The data:
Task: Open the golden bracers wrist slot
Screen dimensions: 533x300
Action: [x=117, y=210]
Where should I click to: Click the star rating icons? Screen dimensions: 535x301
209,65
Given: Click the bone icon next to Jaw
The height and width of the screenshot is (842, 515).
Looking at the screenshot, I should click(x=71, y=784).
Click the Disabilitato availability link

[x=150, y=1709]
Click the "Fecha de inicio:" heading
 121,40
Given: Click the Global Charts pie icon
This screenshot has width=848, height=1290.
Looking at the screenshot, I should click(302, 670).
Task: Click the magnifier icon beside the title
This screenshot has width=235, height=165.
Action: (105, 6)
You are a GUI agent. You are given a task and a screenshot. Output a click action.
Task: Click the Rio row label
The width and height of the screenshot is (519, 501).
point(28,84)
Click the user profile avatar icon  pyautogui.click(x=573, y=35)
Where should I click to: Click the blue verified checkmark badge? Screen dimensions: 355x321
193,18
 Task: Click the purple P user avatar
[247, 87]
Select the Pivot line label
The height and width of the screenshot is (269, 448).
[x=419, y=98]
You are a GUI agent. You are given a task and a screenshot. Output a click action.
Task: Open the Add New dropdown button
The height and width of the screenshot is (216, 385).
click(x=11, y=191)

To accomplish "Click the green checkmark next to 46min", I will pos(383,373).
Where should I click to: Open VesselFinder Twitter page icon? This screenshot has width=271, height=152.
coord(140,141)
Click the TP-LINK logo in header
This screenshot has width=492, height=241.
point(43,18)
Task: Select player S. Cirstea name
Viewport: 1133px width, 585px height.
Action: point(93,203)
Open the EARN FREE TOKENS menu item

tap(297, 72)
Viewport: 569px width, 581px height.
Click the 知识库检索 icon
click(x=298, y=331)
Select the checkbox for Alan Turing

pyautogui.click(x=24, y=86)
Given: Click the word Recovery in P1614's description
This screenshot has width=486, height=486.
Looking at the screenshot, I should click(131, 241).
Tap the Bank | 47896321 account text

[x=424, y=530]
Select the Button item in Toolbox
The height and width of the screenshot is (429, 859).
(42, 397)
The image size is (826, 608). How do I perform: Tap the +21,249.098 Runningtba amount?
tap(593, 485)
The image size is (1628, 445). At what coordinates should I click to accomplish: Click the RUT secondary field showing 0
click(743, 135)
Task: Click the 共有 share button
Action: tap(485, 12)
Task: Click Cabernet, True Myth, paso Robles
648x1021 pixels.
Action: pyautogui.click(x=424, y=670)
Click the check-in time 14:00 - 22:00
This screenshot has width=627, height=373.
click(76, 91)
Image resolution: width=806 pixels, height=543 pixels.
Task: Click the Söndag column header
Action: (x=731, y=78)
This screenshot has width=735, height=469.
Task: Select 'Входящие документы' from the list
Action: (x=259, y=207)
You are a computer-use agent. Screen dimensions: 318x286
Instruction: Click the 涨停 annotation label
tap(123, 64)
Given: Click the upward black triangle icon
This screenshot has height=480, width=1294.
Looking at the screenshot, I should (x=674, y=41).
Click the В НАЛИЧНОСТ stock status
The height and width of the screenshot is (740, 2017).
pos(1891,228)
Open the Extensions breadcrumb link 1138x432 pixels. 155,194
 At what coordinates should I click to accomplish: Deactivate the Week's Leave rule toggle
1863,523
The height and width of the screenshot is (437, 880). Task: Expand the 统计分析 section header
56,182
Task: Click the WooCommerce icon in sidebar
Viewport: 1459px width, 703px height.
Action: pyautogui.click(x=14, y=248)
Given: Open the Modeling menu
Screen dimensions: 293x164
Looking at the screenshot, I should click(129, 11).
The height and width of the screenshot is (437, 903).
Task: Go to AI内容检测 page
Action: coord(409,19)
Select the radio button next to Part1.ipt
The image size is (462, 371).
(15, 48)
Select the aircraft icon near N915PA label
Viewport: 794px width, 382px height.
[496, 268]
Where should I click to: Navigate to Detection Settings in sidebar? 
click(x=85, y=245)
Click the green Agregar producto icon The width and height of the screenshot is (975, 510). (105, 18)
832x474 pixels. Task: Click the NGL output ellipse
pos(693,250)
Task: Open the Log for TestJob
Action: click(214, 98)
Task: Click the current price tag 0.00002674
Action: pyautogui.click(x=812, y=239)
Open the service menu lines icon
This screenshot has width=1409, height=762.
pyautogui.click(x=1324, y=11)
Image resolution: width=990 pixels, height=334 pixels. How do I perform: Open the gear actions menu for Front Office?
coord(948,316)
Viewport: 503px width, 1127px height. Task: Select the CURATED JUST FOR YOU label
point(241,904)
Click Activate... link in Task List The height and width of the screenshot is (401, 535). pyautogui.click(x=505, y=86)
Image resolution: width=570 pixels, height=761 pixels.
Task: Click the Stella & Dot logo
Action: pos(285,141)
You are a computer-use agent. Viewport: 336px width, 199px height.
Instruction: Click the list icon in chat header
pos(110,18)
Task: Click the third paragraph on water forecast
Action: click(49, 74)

About this task:
Repeat all the lines above verbatim.

Response below:
Task: Open the golden bracers wrist slot
Screen dimensions: 533x300
Action: [x=117, y=210]
Where should I click to: Click the star rating icons? Screen dimensions: 535x301
209,65
Given: Click the bone icon next to Jaw
The height and width of the screenshot is (842, 515).
Looking at the screenshot, I should click(x=71, y=784).
Click the Disabilitato availability link

[x=150, y=1709]
Click the "Fecha de inicio:" heading
 121,40
Given: Click the Global Charts pie icon
This screenshot has width=848, height=1290.
Looking at the screenshot, I should click(302, 670).
Task: Click the magnifier icon beside the title
This screenshot has width=235, height=165.
Action: (105, 6)
You are a GUI agent. You are given a task and a screenshot. Output a click action.
Task: Click the Rio row label
The width and height of the screenshot is (519, 501).
point(28,84)
Click the user profile avatar icon  pyautogui.click(x=573, y=35)
Where should I click to: Click the blue verified checkmark badge? Screen dimensions: 355x321
193,18
 Task: Click the purple P user avatar
[247, 87]
Select the Pivot line label
The height and width of the screenshot is (269, 448).
[x=419, y=98]
You are a GUI agent. You are given a task and a screenshot. Output a click action.
Task: Open the Add New dropdown button
The height and width of the screenshot is (216, 385).
click(x=11, y=191)

To accomplish "Click the green checkmark next to 46min", I will pos(383,373).
Where should I click to: Open VesselFinder Twitter page icon? This screenshot has width=271, height=152.
coord(140,141)
Click the TP-LINK logo in header
This screenshot has width=492, height=241.
point(43,18)
Task: Select player S. Cirstea name
Viewport: 1133px width, 585px height.
Action: point(93,203)
Open the EARN FREE TOKENS menu item

tap(297, 72)
Viewport: 569px width, 581px height.
Click the 知识库检索 icon
click(x=298, y=331)
Select the checkbox for Alan Turing

pyautogui.click(x=24, y=86)
Given: Click the word Recovery in P1614's description
This screenshot has width=486, height=486.
Looking at the screenshot, I should click(131, 241).
Tap the Bank | 47896321 account text

[x=424, y=530]
Select the Button item in Toolbox
The height and width of the screenshot is (429, 859).
(42, 397)
The image size is (826, 608). How do I perform: Tap the +21,249.098 Runningtba amount?
tap(593, 485)
The image size is (1628, 445). At what coordinates should I click to accomplish: Click the RUT secondary field showing 0
click(743, 135)
Task: Click the 共有 share button
Action: tap(485, 12)
Task: Click Cabernet, True Myth, paso Robles
648x1021 pixels.
Action: pyautogui.click(x=424, y=670)
Click the check-in time 14:00 - 22:00
This screenshot has width=627, height=373.
click(76, 91)
Image resolution: width=806 pixels, height=543 pixels.
Task: Click the Söndag column header
Action: (x=731, y=78)
This screenshot has width=735, height=469.
Task: Select 'Входящие документы' from the list
Action: (x=259, y=207)
You are a computer-use agent. Screen dimensions: 318x286
Instruction: Click the 涨停 annotation label
tap(123, 64)
Given: Click the upward black triangle icon
This screenshot has height=480, width=1294.
Looking at the screenshot, I should (x=674, y=41).
Click the В НАЛИЧНОСТ stock status
The height and width of the screenshot is (740, 2017).
pos(1891,228)
Open the Extensions breadcrumb link 1138x432 pixels. 155,194
 At what coordinates should I click to accomplish: Deactivate the Week's Leave rule toggle
1863,523
The height and width of the screenshot is (437, 880). Task: Expand the 统计分析 section header
56,182
Task: Click the WooCommerce icon in sidebar
Viewport: 1459px width, 703px height.
Action: pyautogui.click(x=14, y=248)
Given: Open the Modeling menu
Screen dimensions: 293x164
Looking at the screenshot, I should click(129, 11).
The height and width of the screenshot is (437, 903).
Task: Go to AI内容检测 page
Action: coord(409,19)
Select the radio button next to Part1.ipt
The image size is (462, 371).
(15, 48)
Select the aircraft icon near N915PA label
Viewport: 794px width, 382px height.
[496, 268]
Where should I click to: Navigate to Detection Settings in sidebar? 
click(x=85, y=245)
Click the green Agregar producto icon The width and height of the screenshot is (975, 510). (105, 18)
832x474 pixels. Task: Click the NGL output ellipse
pos(693,250)
Task: Open the Log for TestJob
Action: click(214, 98)
Task: Click the current price tag 0.00002674
Action: pyautogui.click(x=812, y=239)
Open the service menu lines icon
This screenshot has width=1409, height=762.
pyautogui.click(x=1324, y=11)
Image resolution: width=990 pixels, height=334 pixels. How do I perform: Open the gear actions menu for Front Office?
coord(948,316)
Viewport: 503px width, 1127px height. Task: Select the CURATED JUST FOR YOU label
point(241,904)
Click Activate... link in Task List The height and width of the screenshot is (401, 535). pyautogui.click(x=505, y=86)
Image resolution: width=570 pixels, height=761 pixels.
Task: Click the Stella & Dot logo
Action: pos(285,141)
You are a computer-use agent. Viewport: 336px width, 199px height.
Instruction: Click the list icon in chat header
pos(110,18)
Task: Click the third paragraph on water forecast
Action: click(49, 74)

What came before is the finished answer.